Первого мая в Берлине Карл выпустил брошюру под заголовком: «Идите на майский праздник!», и также листовки, в которых он призывал всех врагов войны явиться 1 Мая к восьми часам вечера на Потсдамскую площадь. «Хлеба, свободы, мира!» — значилось в этих листовках.
В восемь часов на площадь пришли тысячи людей, много молодежи и женщины — жены, сестры, матери. Магазины только закрылись, публика спешила к вокзалам вблизи площади, и площадь была в этот вечер так сильно оживлена, что вызванные шуцманы принимали меры к отливу толпы в боковые улицы и рассеивали группы людей у подъездов. Изредка из толпы раздавались свистки и крики. Однако до больших нарушений порядка дело не дошло, так как на месте был сильный отряд полиции, который подавлял в зародыше всякий подозрительный шум и беспорядок.
Но в тот момент, когда шуцманы старались рассеять толпу, скопившуюся перед гостиницей Фюрстенгоф, находившийся среди толпы человек в штатском, с черными усами, в пенсне, внятным голосом крикнул:
— Долой войну! Долой правительство!
И голос его среди беспокойной толпы на площади и шуцманских окриков звучал ясно и неразложимо.
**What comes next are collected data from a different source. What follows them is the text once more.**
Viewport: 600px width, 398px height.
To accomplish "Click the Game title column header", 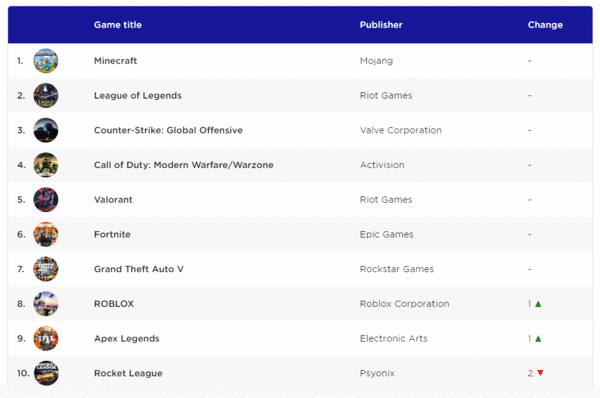I will click(x=118, y=25).
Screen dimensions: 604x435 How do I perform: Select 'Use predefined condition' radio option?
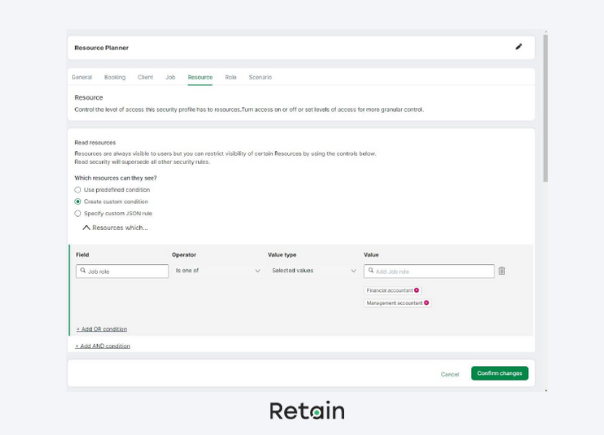[79, 190]
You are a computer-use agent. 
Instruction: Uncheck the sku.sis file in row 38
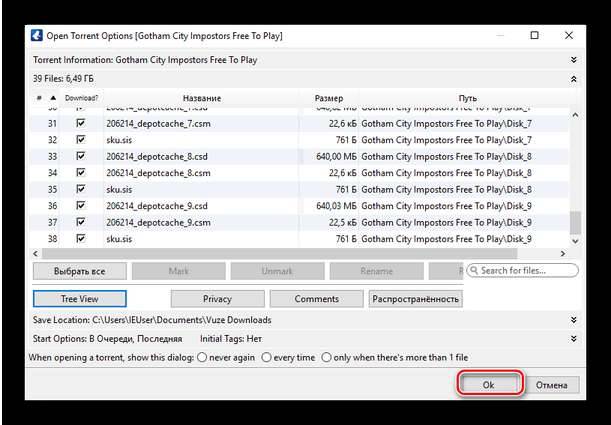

Находившиеся поблизости шуцманы Беккер и Ратке схватили неизвестного им человека, чтобы отвести его в полицейское управление. Но схваченный, — как доложили они в полиции, — оказал сопротивление: он отбивался руками, откидывал назад верхнюю часть тела, упирался ногами о землю. Шуцманы оторвали его от земли и, скрутив за спиной руки, поволокли.
— Долой войну! Долой правительство! — бросал Либкнехт в толпу.
Во время описанных происшествий через Потсдамскую площадь проходили к вокзалу солдаты. Поезд готов был к отходу, и фельдфебели нетерпеливо прохаживались перед вагонами. Вещевые мешки солдат тяготили потные спины, а за опаздывание сажали на десять суток. Тем не менее, пересекая площадь, солдаты замедляли свой шаг, стремясь присоединиться к толпе. Но военные патрули заставляли их проходить.
«Вторично день 1 Мая подымается над кровавым морем народной резни», — так начиналась брошюра, брошенная Карлом в толпу.
И еще было сказано:
«Нужда и нищета, дороговизна и голод царят в Германии».
Этого Карл, по мнению некоторых, не смел говорить.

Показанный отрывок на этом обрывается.